Roof and Breivik exploited the potential offered by a new online white nationalism unhinged from fixed creeds. Aside from their embrace of the movement’s symbolism and music, the two voiced core white nationalist beliefs in their writings. Roof described his cause as part of a global struggle to defend the purity and enfranchisement of whites throughout the Americas and Europe. And in his sprawling manifesto, Breivik rages against feminism’s impact on “indigenous” Europeans’ birthrate and outlines plans to create breeding centers in Norway to foster a new population with pure Nordic genes.
And yet there are a number of ways that both Roof and Breivik diverged from the white nationalism’s original dogmas. In his manifesto, Roof writes that East Asians “could be great allies of the White race,” adding that he is also “of the opinion that the majority of American and European Jews are White” and can under certain circumstances be embraced for that reason. Breivik, even as he called for mass Nordic breeding centers and praised the singer Saga, called himself an anti-racist and claimed to be uninterested in white racial solidarity. Though his writing is filled with contradiction, it is clear that he was most concerned with Islam and the alleged threat Muslim immigration posed to the cultural purity of Europe. And like Roof, Breivik strikes a conciliatory tone when writing about Jews, announcing his support for the state of Israel and describing Jews as partners in his war against Islam. Orthodox white nationalist groups attempted to distance themselves from Breivik by claiming that his embrace of Jews prove he had nothing to do with their movement. Such groups will certainly use the same tactic to distance themselves from Roof.
But by embracing white nationalism in piecemeal fashion — by championing some of its dogmas while violating others — Roof was acting in step with the new normal. White nationalism was for him a buffet of ideas and symbols rather than a cult to join, and he used that freedom to craft a worldview based on his personal resentments and concerns.

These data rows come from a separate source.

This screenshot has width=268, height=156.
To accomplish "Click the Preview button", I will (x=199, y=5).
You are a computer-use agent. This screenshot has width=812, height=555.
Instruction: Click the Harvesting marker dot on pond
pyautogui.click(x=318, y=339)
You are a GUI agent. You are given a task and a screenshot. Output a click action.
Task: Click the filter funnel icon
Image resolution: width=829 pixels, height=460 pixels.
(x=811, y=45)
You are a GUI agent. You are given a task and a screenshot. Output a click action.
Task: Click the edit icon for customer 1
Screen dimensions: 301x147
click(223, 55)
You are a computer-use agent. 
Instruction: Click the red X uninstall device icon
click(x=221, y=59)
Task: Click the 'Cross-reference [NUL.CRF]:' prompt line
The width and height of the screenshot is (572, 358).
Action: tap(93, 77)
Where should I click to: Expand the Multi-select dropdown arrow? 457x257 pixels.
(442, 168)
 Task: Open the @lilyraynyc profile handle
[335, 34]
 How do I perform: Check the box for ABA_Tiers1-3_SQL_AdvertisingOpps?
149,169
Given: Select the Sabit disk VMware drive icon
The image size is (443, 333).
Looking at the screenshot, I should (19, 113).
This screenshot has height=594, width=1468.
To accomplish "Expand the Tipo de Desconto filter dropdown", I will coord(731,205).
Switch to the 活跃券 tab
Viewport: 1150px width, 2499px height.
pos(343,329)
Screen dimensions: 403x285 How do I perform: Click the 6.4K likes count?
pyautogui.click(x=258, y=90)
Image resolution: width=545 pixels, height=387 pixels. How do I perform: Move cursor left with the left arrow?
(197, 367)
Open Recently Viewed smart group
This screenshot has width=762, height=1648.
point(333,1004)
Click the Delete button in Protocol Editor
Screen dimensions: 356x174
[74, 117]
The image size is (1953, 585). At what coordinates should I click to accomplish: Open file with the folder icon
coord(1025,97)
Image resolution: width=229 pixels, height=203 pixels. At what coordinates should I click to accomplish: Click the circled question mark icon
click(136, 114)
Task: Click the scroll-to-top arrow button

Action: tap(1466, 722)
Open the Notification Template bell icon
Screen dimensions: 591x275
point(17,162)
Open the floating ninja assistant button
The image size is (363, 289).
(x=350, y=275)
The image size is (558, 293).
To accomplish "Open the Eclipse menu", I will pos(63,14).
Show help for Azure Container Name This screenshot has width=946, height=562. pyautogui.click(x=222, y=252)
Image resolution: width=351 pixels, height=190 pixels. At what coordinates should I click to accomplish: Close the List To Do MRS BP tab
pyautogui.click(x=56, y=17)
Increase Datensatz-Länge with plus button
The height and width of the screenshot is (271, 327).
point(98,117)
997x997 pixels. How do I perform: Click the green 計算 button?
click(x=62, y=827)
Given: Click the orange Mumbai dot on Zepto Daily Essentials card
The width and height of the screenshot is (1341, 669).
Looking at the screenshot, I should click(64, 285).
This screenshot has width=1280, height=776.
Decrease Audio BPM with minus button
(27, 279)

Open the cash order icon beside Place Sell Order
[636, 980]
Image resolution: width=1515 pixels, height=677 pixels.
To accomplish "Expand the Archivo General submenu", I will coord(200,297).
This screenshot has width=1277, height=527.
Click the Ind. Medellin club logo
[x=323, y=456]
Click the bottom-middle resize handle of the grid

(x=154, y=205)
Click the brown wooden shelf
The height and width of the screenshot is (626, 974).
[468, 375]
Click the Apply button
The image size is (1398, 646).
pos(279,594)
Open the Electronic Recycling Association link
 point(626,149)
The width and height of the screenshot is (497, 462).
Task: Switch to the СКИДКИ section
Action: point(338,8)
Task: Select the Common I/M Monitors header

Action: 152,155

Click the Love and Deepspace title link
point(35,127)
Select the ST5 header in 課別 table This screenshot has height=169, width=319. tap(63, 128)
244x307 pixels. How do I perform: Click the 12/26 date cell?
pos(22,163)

To the extent that the white nationalism poses a significant threat, it is not coming from the movement’s official organizations or celebrity figureheads but rather from anonymous Internet readers obliged to nobody but themselves. And as the movement becomes increasingly flexible and decentralized, its community of followers will grow larger and more diverse in its grievances and desired solutions. Combating this emerging trend is a daunting task. Not only are white nationalist terrorists likely to fit the lone wolf profile, but few can predict how they will interpret the call to revolution and just who they will target with their acts of violence.